Although we got some sleep, it was a rather restless night. I'm still not sure if it was squaring away her pain management, her fever, or if it was her need to be snuggled. I got her out of bed, tethered to her TPN and the oxygen cannula, the 02 sensor and all the other crap that we have to be very attentive to. After a minute of that, the TPN pump starts roaring, a kink in the line or such. The nurse, one I rather liked - btw, reset it, and helped me get set up to hold her in the chair. Andi sleep in my arms for I don't know how long. I finally had to put her back into bed because I was so groggy, I was afraid I would drop her. Just prior to this, the Kaiser nighttime team came by to check on her. The Dr. for the night is the same one we had six months ago when we were here for the leaky g-tube / failure to thrive. In any case, I told them that she was rather fidgety, as if she's in pain. She's not sleeping and she's trying to escape her hospital bed confines -- blankets rolled up to confine her to a part of the bed, trying to prevent the "rolley-polleys". In any case, I told them that I thought I could hold her and that would resolve a lot... which it did. The reason I bring them up is I got to throw my jab in to the Dr., 'same problem, different month, different year'. It had to be said. In any case, I addressed the need for O2 by posing a question. In the past, when Andi was here pre-heart surgery, she required oxygen. They had said that O2 was a tricky balance with her, because of her heart defect, the heart was working really hard to do it's job pushing the blood through and dealing with the defects going on in there. So, for Andi, O2 was sort of dangerous because it sent more blood to the lungs, and that made her body work even harder. So, I brought that whole scenario up and asked about the need for O2. I said I wasn't sure if that was still an issue now that the heart has been repaired. However, given there is still a slight leak in the left side, I wanted to make sure we aren't causing her body more grief. They said they were working to ween her off, but, I will continue to remind them that.
After awhile, Andi stirred again. The nurse came in an gave her another "taste" of morphine. That stuff only lasts about an hour, so, for an hour she laid sideways in the bed, totally knocked out! So, we got some rest, although it wasn't like home, it was some rest. Andi is coughing today, trying to get the junk out of her lungs. We're putting drops in her ears three times a day, to help keep her new tubes happy, and we're supposed to put saline spray up her nose at least four times a day.

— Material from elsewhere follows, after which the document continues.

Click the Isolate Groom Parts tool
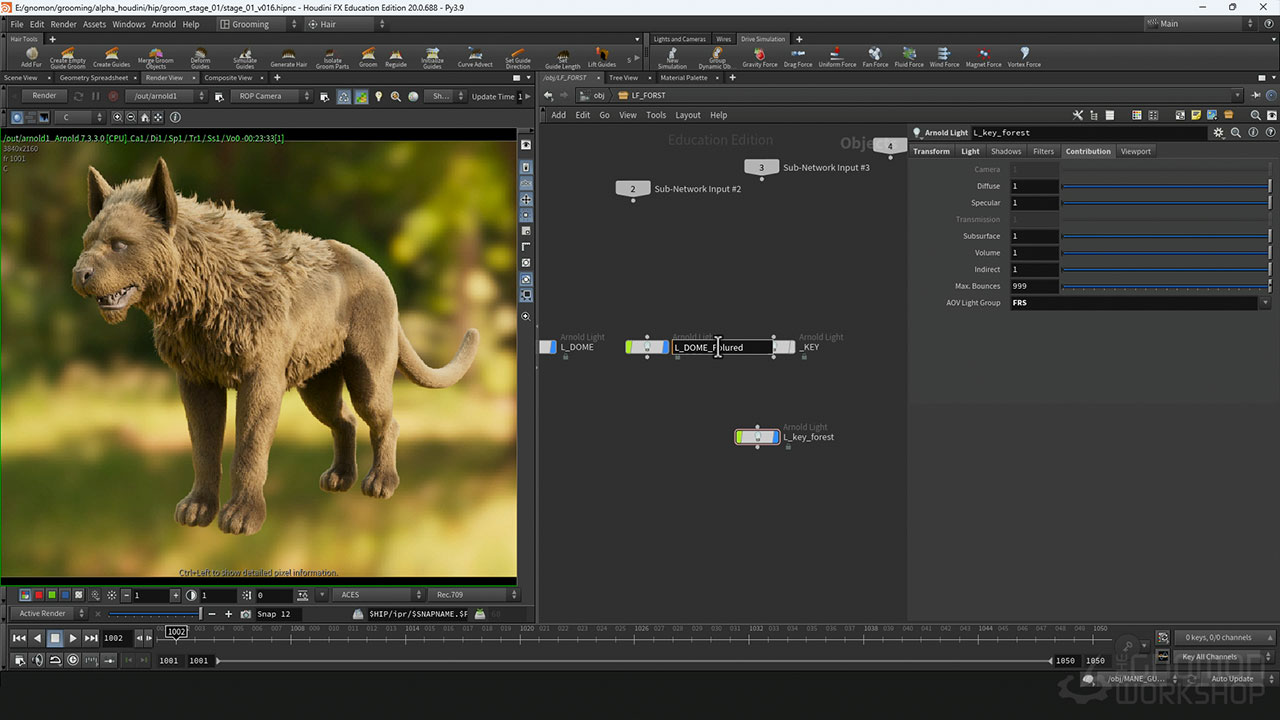point(332,56)
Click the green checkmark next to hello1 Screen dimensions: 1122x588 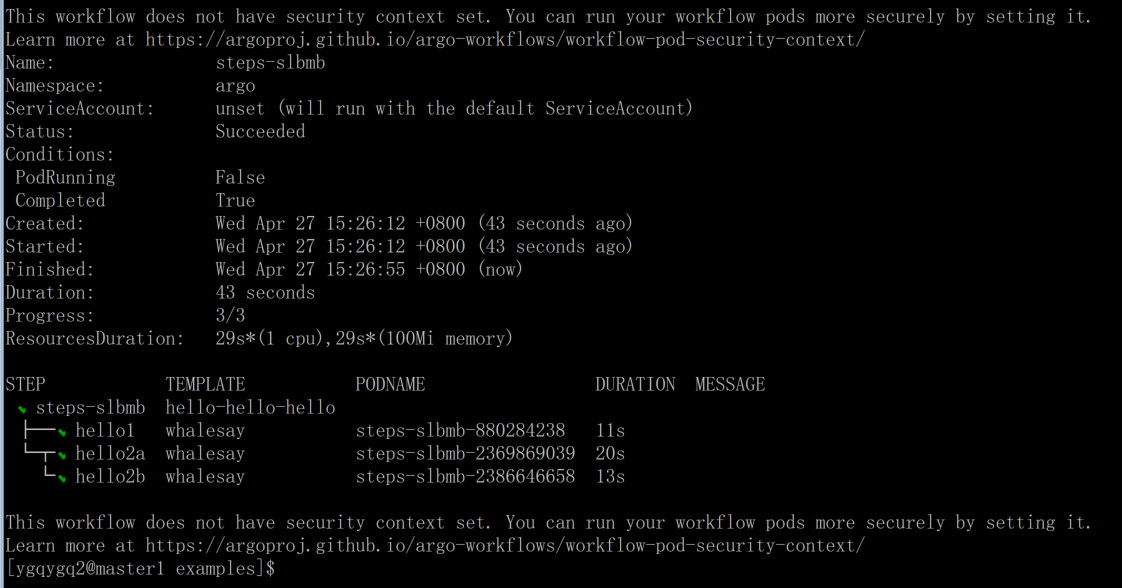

She's only on a .5 liter of O2, but we're hoping to get her off that today. She's currently sawing logs and I have the sign on the door trying to assure that people don't come in and disturb her if they don't really need to. Lastly, our day nurse today is great too. She's a chatty one, but I really enjoy her upbeat energy.
The surgeon team, the social worker, and nutrition came in this morning as a group, day #2. I failed to really share yesterday's group meeting. Yesterday, we had about 15-20 people in our room. I was finally able to talk to the surgeon to find out what he wanted to do with the central line/tpn, rest stomach, do the g-tube "revision" in a few days, and go home on TPN. He wants to continue to rest the stomach and let everything heal, before we start using the new site. His thought process is to be really conservative with this new one, to make sure it has the best possible hope of success. Hearing all of this though, especially after the horrid night we had, left me nearly hysterical in front of all of them. He asked, 'what do you want?' Of course, I used this as an opportunity to unload about all the things I wish Andi was doing right now that she just isn't doing - most likely because of this failed g-tube. However, I regrouped and was able to tell the entire room that I wanted them to do their job and get it right this time because this is so incredibly hard on us. That was yesterday. Today, there were a few less people and they were able to see the usual me. I asked a couple of questions, and was able to request that we have a solid pain management plan in place for Andi because we find that this recovery is much more difficult for us than all of last year combined, because she's a little person now - not a baby. The surgeon said they're keeping tabs on her. They are looking to take her in to do her g-tube "revision" on Thursday or Friday. He said, 'more likely Friday.' He wants to make sure she no longer has any fever (it spiked to 103 last night), and isn't coughing or have a runny nose. After the group departed, the social worker stayed to talk briefly. I remember her from the PICU, as she works there and this wing. She told me that I'm a great advocate for Andi, that I'm doing a really good job! I said 'wow, thank you.' She continued, saying that I'm really good about letting everyone know that Andi had a runny nose, cough, and yesterday morning, a low-grade fever. As last night it turned into a full-on fever (103) and it was because of me that they were fully aware of all of this going on. It was a nice compliment from a person who probably sees a lot of s*&t!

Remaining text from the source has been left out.